その、どこか見憶えのある鮮やかな朱色の鞘……忘れるべくもない。それは、真琴が喜十郎の憑いた刀を買ったあの〝時空堂〟で、もう一つ、その刀とともに売られていた日本刀だったのである!
「お! 日本刀か? けっこう古そうだが……もしかして本物か? 高かったろう? よくそんなもん買う金があったな?」
それを見て、堀田も真琴とはまた違った一般的な意味で関心を示す。意外な代物を見て驚いてはいるが、彼には真琴の知る事実など知る由もないであろう。
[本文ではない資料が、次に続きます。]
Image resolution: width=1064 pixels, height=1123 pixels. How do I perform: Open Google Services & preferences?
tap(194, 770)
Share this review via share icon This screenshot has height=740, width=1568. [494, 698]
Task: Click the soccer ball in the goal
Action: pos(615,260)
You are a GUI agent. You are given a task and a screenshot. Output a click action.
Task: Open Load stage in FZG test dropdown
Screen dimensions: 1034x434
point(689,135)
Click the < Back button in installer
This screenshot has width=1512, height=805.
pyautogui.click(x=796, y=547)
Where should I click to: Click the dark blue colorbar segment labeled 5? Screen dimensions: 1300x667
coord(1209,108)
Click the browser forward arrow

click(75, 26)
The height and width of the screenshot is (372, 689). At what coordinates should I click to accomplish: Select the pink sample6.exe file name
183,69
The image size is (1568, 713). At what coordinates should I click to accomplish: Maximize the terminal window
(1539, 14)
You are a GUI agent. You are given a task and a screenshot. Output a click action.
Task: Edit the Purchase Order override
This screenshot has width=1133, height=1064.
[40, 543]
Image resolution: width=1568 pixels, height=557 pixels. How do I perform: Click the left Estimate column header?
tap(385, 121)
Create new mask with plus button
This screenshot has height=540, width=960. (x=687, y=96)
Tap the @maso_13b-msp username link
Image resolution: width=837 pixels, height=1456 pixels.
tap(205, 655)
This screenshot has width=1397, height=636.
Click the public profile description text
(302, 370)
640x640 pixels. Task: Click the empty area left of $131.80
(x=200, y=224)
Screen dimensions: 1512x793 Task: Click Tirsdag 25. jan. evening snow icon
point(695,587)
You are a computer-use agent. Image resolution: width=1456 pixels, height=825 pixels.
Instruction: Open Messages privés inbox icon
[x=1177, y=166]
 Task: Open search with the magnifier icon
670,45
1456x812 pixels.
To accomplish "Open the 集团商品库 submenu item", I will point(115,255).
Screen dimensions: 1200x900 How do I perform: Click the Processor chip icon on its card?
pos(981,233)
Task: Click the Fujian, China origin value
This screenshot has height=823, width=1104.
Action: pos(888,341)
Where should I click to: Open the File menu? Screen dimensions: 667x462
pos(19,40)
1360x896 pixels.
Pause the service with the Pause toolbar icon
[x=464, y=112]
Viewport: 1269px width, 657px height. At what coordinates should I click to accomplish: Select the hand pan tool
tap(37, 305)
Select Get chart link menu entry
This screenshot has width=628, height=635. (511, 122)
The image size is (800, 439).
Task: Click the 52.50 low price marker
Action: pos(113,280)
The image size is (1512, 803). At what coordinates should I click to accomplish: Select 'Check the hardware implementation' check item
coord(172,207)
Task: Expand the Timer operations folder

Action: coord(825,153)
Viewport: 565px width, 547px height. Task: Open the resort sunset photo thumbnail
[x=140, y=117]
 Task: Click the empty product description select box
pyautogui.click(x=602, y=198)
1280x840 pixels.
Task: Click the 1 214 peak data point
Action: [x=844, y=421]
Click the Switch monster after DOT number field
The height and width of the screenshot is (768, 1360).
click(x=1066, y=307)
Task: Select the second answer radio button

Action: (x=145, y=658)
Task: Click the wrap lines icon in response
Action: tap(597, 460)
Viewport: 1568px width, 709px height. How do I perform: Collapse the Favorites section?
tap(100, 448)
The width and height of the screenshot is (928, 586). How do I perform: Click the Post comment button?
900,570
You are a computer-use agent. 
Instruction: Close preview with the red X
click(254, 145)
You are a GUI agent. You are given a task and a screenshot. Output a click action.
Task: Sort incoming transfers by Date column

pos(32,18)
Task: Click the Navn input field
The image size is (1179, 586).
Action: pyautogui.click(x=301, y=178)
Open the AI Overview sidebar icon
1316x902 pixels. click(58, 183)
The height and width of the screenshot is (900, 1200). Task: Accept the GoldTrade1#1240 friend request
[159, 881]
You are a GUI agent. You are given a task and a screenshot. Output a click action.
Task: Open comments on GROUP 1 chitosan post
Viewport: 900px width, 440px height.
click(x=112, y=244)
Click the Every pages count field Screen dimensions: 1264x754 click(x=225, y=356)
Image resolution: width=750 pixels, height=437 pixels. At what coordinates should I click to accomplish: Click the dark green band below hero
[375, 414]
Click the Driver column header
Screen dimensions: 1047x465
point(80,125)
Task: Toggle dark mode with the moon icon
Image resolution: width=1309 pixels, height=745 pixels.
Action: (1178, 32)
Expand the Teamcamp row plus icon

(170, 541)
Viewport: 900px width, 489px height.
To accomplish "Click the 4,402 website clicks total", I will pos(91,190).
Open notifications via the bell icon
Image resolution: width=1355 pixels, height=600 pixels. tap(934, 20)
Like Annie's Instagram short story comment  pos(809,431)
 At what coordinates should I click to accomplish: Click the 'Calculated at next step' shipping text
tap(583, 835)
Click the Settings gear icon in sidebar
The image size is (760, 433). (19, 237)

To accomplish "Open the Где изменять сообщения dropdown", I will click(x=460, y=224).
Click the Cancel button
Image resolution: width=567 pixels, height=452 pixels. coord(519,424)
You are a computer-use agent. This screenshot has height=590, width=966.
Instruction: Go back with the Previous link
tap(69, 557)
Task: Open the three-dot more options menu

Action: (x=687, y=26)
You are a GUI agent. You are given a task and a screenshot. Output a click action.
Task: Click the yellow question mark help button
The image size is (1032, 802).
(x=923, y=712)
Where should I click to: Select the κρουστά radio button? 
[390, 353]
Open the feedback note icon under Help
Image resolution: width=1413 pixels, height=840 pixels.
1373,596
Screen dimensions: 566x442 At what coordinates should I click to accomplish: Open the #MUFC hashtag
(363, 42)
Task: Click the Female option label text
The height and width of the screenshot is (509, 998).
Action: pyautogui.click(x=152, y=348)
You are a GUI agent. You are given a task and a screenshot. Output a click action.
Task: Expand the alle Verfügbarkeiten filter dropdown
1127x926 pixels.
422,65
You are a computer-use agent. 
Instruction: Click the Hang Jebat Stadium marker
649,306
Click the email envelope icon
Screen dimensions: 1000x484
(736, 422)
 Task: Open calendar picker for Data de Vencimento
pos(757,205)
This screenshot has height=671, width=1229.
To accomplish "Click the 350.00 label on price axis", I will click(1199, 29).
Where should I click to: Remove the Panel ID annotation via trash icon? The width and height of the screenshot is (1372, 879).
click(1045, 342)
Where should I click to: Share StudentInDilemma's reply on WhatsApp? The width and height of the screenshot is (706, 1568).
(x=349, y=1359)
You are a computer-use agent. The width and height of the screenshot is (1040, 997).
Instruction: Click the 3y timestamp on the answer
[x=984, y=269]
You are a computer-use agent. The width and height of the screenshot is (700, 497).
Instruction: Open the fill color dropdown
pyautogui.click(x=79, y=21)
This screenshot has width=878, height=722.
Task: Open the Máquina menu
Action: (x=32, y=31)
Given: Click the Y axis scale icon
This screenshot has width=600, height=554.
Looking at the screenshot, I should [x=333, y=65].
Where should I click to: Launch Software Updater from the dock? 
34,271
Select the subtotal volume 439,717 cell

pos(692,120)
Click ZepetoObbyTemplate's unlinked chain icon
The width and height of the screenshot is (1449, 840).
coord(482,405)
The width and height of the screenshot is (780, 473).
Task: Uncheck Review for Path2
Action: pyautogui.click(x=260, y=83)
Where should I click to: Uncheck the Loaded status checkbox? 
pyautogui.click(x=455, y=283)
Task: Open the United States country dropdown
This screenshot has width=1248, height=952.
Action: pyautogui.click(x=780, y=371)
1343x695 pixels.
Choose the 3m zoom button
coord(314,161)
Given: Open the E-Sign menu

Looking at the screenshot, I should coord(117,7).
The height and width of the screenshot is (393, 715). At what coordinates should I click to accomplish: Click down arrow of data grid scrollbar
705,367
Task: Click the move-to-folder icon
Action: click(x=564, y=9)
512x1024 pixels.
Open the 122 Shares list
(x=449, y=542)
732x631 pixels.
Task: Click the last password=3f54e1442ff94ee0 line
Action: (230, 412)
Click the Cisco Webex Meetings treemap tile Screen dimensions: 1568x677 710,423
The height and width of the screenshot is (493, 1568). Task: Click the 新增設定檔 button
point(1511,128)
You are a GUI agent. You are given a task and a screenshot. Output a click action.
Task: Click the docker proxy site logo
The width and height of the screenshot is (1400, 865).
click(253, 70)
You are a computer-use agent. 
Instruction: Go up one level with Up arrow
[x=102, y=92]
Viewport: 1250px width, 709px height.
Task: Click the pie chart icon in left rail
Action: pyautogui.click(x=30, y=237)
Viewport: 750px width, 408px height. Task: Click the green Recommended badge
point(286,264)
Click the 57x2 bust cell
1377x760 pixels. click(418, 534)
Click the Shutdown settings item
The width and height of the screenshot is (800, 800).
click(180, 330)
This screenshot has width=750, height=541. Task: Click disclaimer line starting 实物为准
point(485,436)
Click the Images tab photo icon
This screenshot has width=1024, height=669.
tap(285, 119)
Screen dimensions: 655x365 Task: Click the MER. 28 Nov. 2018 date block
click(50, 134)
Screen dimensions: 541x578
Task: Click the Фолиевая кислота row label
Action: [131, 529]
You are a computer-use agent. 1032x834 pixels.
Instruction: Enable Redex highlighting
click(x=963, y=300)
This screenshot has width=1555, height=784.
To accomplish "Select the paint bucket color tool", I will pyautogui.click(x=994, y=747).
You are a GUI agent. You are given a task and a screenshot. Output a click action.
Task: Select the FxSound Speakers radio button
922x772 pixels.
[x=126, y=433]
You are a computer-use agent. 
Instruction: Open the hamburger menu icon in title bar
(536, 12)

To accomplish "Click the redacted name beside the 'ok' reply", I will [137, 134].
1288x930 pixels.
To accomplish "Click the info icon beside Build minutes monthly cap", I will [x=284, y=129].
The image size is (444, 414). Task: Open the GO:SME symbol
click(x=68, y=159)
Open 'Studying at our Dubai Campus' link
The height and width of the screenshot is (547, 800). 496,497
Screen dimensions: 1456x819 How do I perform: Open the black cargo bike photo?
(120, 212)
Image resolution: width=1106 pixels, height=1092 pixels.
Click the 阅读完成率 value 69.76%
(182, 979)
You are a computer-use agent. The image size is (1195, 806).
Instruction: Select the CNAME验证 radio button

「いや、それがさ。この前、三河商店街に行ったら、今まで気付かなかった骨董屋を偶然見付けてね。そこ覗いたら、なんと! 特価1000円でこれが売ってたんだよ。こいつは
「へえ~そいつはいい掘り出し物を見付けたな。そんじゃ、これで俺がおまえの誕生日に日本刀買ってやる必要もなくなったってわけだ」
「ああ、残念ながら間に合っちゃったよ」
冗談混じりに感想を述べる堀田に、松平も冗談っぽく笑顔で返す。
「あ~あ…真琴、せっかく誕生日プレゼントにいい品だったのに先越されちゃったね」
二人の遣り取りを聞いていた民恵が、そう小声で言って真琴の脇腹を肘で小突く。
彼女もまた、真琴が実は同じ店で、同じような日本刀を買ったなどという小説よりも奇なりな事実を知らないでいる。
「…あ……う、うん……そうだね……」
残念がる民恵に咄嗟に頷いては見せたものの、真琴はあまりの予期せぬ展開に最早、心ここにあらずである。
「……ま、まさか……もしかして、先輩の症状って………」
薄暗い夕暮れ時の部屋に灯された蛍光灯の煤けた光の下、その怪しく輝く鮮やかな朱色の鞘を、真琴はじっと、険しい表情で見つめていた――。